I wasted entire sessions this way early on. Claude would build a complete feature, I'd look at it and say "that's not what I meant," and we'd start over. The code was clean. The tests passed. The feature was wrong. That's the worst kind of failure because you don't realize it until you've already invested the time.
The fundamental insight, the one that changed how I use this tool, is that AI agents are only as good as their process. Give Claude a good process and it produces dramatically better results. Superpowers and GSD are that process. I call this context engineering -- structuring the environment around the model matters more than crafting the perfect prompt.
The Superpowers Plugin
Superpowers is a collection of skills that impose structure on how Claude thinks and works. Each one targets a different phase of development.
Brainstorming
The /brainstorm skill is the single most valuable thing I've added to my Claude Code setup. Before any creative or design work, it forces Claude into a Socratic questioning mode. Instead of jumping to solutions, it asks questions.
You type /brainstorm and say "add a blog series scheduling feature." Instead of writing code, Claude asks: What does scheduling mean in this context? Auto-publish on specific dates? Or just ordering posts within a series? Who manages the schedule -- you manually, or should there be automation? What about the existing blog system -- how are posts currently dated and published? Are there draft states? What happens if a scheduled date passes and the post isn't ready?
It resists jumping to solutions. If you try to shortcut the process and say "just build it with a cron job," it pushes back. "Before we decide on implementation, let's make sure we agree on what the feature actually does."

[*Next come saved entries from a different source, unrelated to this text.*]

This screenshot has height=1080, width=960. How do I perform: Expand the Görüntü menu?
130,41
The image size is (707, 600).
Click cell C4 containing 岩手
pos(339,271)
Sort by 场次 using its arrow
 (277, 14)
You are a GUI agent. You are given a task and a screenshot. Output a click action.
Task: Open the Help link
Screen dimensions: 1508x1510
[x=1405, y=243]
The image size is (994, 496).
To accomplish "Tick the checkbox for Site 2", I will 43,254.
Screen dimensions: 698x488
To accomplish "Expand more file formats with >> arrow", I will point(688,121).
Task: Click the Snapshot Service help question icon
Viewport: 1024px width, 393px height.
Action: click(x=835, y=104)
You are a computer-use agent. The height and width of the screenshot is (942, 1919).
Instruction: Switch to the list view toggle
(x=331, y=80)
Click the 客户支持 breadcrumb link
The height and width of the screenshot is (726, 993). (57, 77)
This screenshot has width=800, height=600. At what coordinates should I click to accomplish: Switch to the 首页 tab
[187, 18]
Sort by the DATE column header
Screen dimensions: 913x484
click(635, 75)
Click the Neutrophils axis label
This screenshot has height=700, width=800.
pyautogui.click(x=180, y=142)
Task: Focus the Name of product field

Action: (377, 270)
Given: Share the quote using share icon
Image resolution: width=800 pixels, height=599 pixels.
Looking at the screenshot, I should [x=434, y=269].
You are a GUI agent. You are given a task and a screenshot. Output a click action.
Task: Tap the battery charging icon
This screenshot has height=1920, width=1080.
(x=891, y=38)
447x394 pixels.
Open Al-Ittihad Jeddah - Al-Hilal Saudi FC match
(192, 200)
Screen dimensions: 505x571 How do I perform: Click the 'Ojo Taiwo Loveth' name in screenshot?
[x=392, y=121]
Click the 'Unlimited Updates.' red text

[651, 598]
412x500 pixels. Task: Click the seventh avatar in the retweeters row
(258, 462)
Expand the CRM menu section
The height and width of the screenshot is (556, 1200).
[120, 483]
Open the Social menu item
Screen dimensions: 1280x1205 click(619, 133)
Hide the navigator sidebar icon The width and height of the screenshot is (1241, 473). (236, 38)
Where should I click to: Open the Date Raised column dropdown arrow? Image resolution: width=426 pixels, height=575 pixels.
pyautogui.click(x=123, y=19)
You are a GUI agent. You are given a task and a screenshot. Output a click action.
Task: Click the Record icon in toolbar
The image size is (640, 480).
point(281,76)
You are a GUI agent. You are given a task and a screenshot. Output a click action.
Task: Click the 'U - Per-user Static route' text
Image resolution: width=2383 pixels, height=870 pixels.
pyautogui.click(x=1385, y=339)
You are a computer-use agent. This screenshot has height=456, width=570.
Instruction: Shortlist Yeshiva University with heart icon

This alone prevents 80% of "I built the wrong thing" moments. The brainstorm takes maybe two minutes. It surfaces requirements you hadn't articulated and edge cases you hadn't considered. By the time it's done, you have a clear, shared understanding of what you're building. That understanding is worth more than any amount of clever code.
Plan Writing
The /write-plan skill takes the output of a brainstorm (or a clear set of requirements) and produces a detailed implementation plan. Not a vague outline. A document with bite-sized tasks, each with a clear deliverable.
The plan becomes a contract between you and Claude. "Here's what we agreed to build. Here are the steps. Here's the order." You review it before any code is written. If something's wrong, you fix it in the plan, not in the code. That's a fundamentally cheaper place to catch mistakes.
Each task in the plan is small enough that you can verify it independently. "Add scheduledDate to the frontmatter schema" is verifiable. "Build the scheduling system" is not. The granularity matters because it gives you review checkpoints throughout implementation, not just at the end.
Plan Execution
The /execute-plan skill runs through the plan in batches with review checkpoints. It doesn't just blindly execute every task. It stops at key points and asks "does this look right?"
This is important because plans don't survive contact with reality perfectly. Sometimes step 4 reveals that step 7 needs to change. The execution skill handles this gracefully. It flags deviations from the plan and asks how you want to proceed rather than silently adapting in ways you might not want.
The batch execution model also keeps the context window manageable. Instead of trying to hold the entire implementation in working memory, it focuses on a few tasks at a time, completes them, and moves on.
Code Review
After implementation, Superpowers includes a code review skill that evaluates the output against the original plan and your project standards. It checks: Did we build what we said we'd build? Does the code follow the conventions in CLAUDE.md? Are there obvious bugs, missing error handling, or accessibility issues?
This is the phase that catches drift. Over the course of a long implementation, it's easy for the work to diverge from the plan. The review brings it back. It's not a replacement for your own review, but it catches the mechanical things so your review can focus on the architectural and product-level concerns.
TDD
The /test-driven-development skill enforces the red-green-refactor cycle. Write tests first. Watch them fail. Implement until they pass. Refactor.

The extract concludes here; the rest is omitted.